=== ARTICLE ===

I have not yet had a chance to read the report, but I wonder if you could refresh our memories about whom to contact to register our disagreement with the present course of action?  Thanks.

--Jurretta Heckscher

Sent from my iPhone

On Dec 13, 2012, at 8:46 AM, Steve Corneliussen <[log in to unmask]> wrote:

> It's conceivable that some in this forum would want to see the report that I'm distributing widely this morning concerning Virginia's latest steps towards deleting the historic Chesapeake Bay sense of place at Fort Monroe. Thanks.
> 
> 
> Report for true friends of Fort Monroe (and for others too)

=== ENTRIES SUPPLIED ===

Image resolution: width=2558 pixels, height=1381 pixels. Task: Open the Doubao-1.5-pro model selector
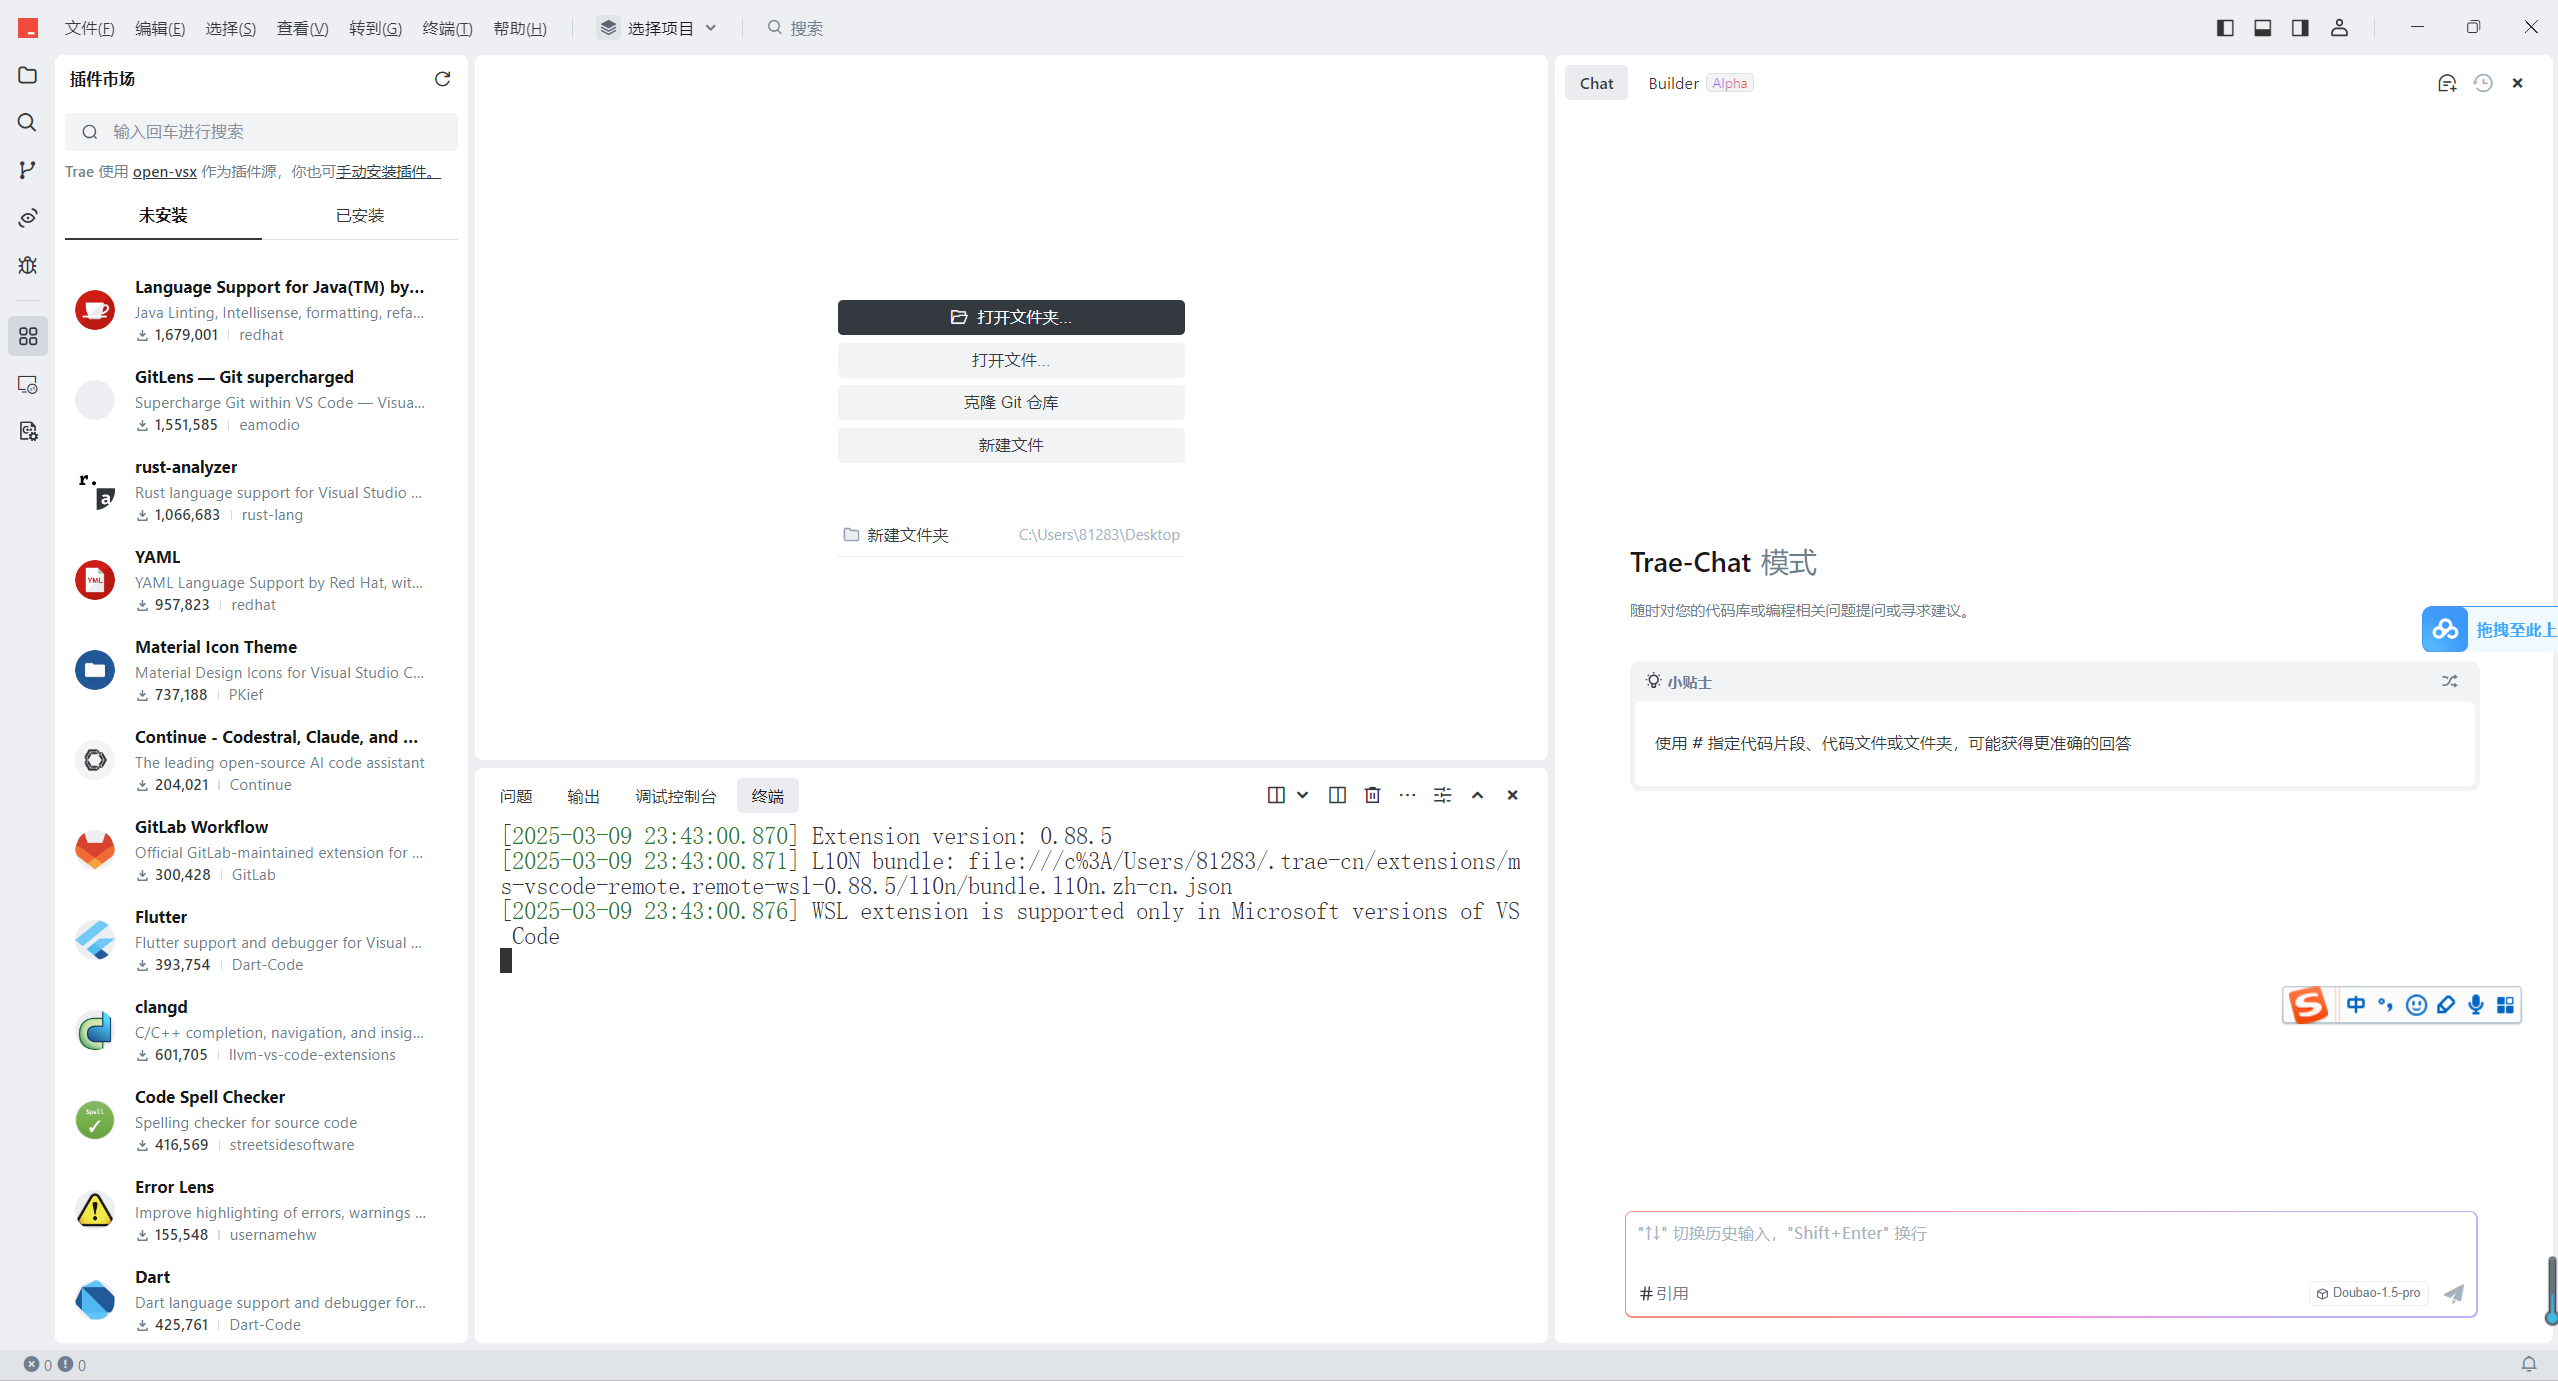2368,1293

===
=== ENTRIES SUPPLIED ===

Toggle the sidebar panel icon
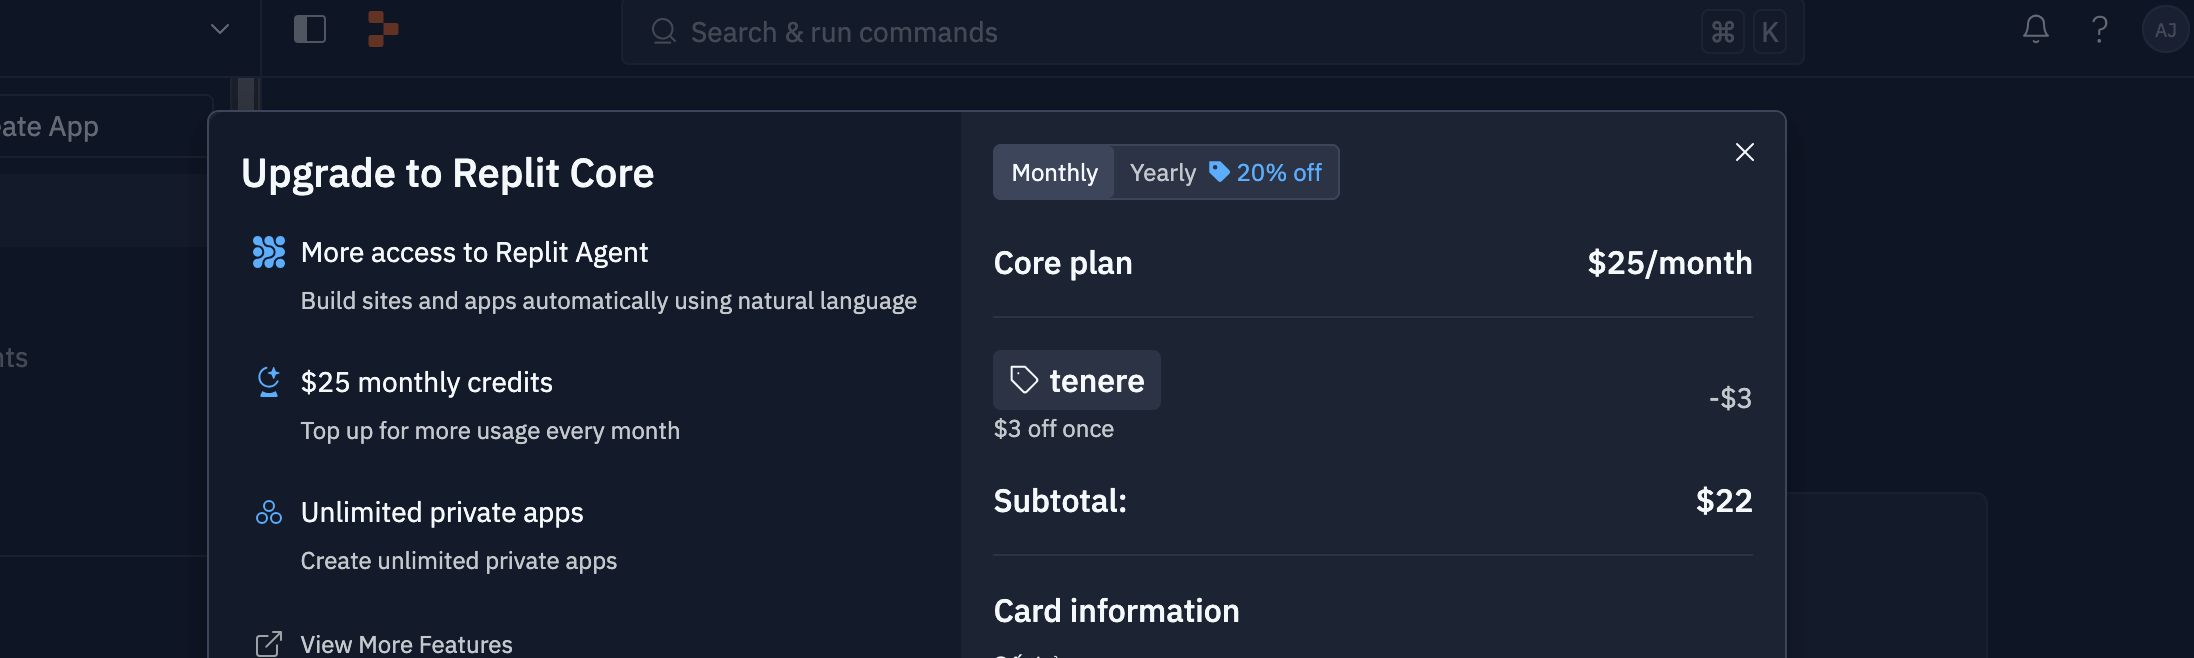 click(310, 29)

===

> _INSTRUCTION 1_: Please retype the Fort Monroe email between "Sent from my" and "for others too)", inclusive.
> _INSTRUCTION 2_: List every distinct place name that appears in the Fort Monroe email.

> _FULL RESPONSE 1_:
Sent from my iPhone

On Dec 13, 2012, at 8:46 AM, Steve Corneliussen <[log in to unmask]> wrote:

> It's conceivable that some in this forum would want to see the report that I'm distributing widely this morning concerning Virginia's latest steps towards deleting the historic Chesapeake Bay sense of place at Fort Monroe. Thanks.
> 
> 
> Report for true friends of Fort Monroe (and for others too)

> _FULL RESPONSE 2_:
Virginia
Chesapeake Bay
Fort Monroe